One example is a story about gratitude:
Physical limitation contains its opposite — freedom — because it jars us into prizing that which we can still do. Our capacities, like standing at a stove for hours, go largely unrecognized until threatened.
A friend in her early sixties has severe arthritis in her hands. She takes care of frail women in their eighties who have lost their way through dementia. Her hands sometimes make it hard for her to accomplish simple tasks, but the women are in no hurry. They are delighted by her humor and kindness, and they love the meals she places before them that are prepared with unfailing thoughtfulness. Alone in her house, my friend sometimes has to force away tears about her own future; but with the ladies, she feels the flush of every competence she continues to enjoy.

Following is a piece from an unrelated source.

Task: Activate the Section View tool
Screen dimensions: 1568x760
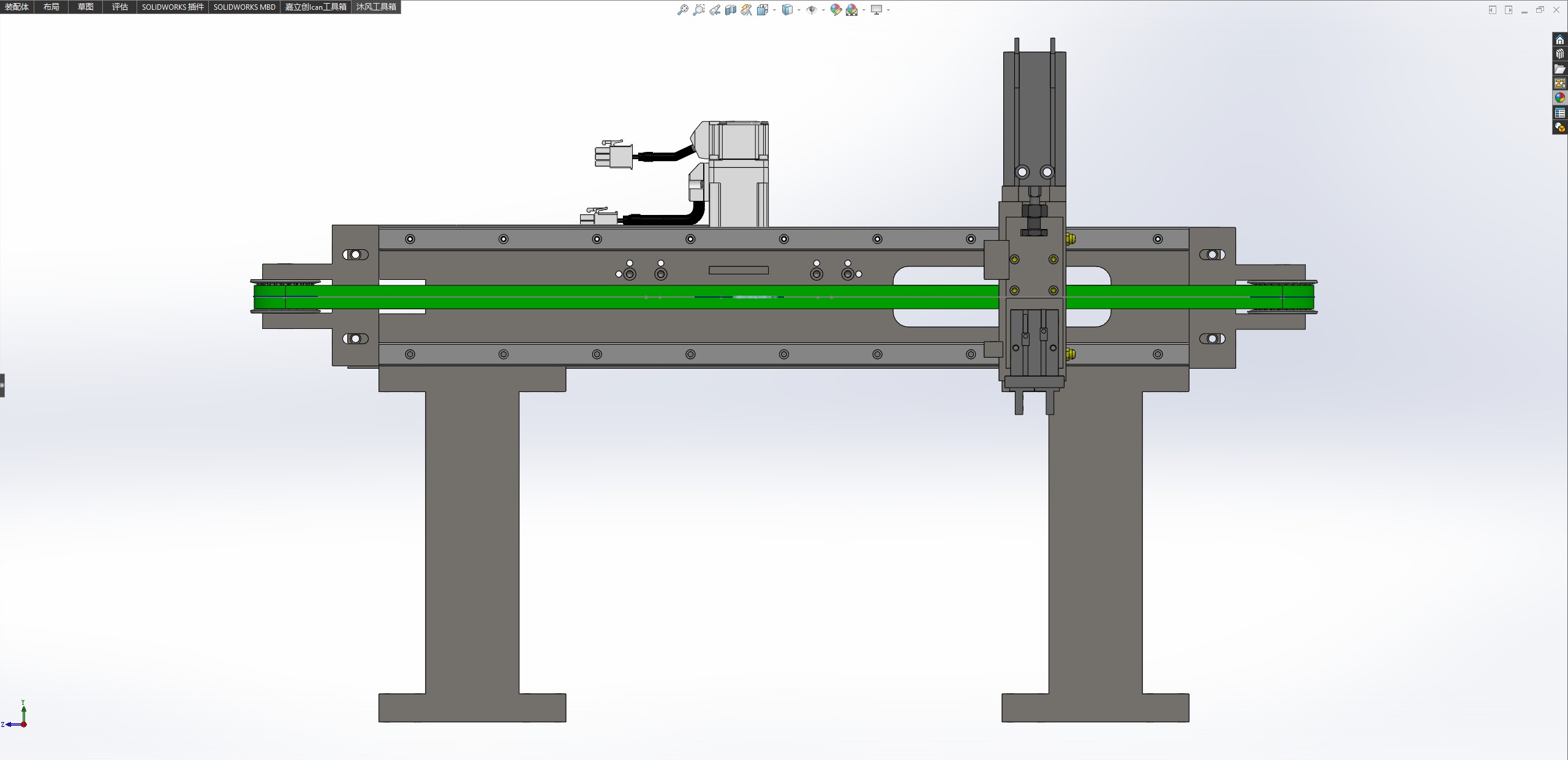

In considering the audience for this book, I could think of no age group that would not benefit from its information and wisdom. To those well into this last developmental stage, it explains why life is infinitely more satisfying than we were led to believe by our youth-focused culture. My hope, however, is that it will be more widely read by the entire population, especially by younger people who can then exercise a positive approach to their own aging process. A more universal understanding of this most important developmental stage can also lead to less bias and fear about aging. Readers of Itineraries may want to consider gifting this to members of a younger generation.
Wendy Lustbader is the author of several books and essays that have earned her a national reputation in the field of aging. A medical social worker, she holds the rank of Affiliate Associate Professor in the School of Social Work at the University of Washington. She is a skilled psychotherapist and experienced medical social worker. Her other books include: Taking Care of Family Members, 1993; Counting on Kindness, 1993; What’s Worth Knowing, 2004; and Hidden in Plain Sight, 2008.